> _RECORDS FOR PROCESSING_
Content starts

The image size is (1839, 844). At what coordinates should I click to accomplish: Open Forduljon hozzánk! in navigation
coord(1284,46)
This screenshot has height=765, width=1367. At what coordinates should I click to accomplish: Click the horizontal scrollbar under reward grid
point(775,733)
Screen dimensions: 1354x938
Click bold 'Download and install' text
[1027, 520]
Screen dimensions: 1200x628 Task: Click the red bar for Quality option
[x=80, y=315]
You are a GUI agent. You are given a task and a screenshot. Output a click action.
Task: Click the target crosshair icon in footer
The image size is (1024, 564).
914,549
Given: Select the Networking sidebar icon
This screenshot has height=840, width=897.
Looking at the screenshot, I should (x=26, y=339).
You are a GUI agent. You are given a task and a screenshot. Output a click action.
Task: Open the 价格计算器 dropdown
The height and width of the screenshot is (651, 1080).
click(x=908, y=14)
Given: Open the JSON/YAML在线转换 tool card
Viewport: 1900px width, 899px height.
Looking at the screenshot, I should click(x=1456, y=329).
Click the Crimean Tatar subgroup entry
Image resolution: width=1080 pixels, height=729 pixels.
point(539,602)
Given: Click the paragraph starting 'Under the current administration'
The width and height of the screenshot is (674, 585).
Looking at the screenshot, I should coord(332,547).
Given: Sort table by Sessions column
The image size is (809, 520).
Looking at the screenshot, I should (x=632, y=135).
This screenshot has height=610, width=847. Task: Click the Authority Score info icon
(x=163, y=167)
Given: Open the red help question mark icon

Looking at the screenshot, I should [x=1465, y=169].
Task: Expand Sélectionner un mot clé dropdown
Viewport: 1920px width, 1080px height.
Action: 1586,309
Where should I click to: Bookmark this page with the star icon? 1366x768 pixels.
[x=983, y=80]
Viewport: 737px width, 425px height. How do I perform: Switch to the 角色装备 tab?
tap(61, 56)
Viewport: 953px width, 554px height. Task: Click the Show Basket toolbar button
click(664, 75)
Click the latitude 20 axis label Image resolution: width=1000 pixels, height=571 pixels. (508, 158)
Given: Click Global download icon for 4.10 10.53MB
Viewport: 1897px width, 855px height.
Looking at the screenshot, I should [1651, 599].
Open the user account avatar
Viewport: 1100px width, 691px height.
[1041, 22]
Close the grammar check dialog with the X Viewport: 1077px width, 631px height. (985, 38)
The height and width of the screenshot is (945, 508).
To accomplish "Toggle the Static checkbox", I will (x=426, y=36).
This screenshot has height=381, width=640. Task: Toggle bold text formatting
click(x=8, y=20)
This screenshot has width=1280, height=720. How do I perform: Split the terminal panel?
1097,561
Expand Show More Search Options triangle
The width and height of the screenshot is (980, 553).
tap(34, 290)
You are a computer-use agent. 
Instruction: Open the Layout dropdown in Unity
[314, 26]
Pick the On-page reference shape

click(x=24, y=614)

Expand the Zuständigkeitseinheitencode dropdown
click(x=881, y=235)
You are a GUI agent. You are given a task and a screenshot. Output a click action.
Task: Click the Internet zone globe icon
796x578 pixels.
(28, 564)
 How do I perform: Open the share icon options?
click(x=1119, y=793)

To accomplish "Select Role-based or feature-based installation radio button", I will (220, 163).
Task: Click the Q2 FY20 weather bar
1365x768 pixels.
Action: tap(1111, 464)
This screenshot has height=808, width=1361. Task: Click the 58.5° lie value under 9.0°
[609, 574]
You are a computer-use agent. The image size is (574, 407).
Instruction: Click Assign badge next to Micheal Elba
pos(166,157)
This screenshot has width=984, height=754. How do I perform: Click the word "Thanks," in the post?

Content ends

> _DESCRIPTION OF THE TASK_
The expected output is the lines from the one with "Task: Click the Q2 FY20 weather bar" through the end of the data, exactly as written and nothing more.

> _SOLUTION_
Task: Click the Q2 FY20 weather bar
1365x768 pixels.
Action: tap(1111, 464)
This screenshot has height=808, width=1361. Task: Click the 58.5° lie value under 9.0°
[609, 574]
You are a computer-use agent. The image size is (574, 407).
Instruction: Click Assign badge next to Micheal Elba
pos(166,157)
This screenshot has width=984, height=754. How do I perform: Click the word "Thanks," in the post?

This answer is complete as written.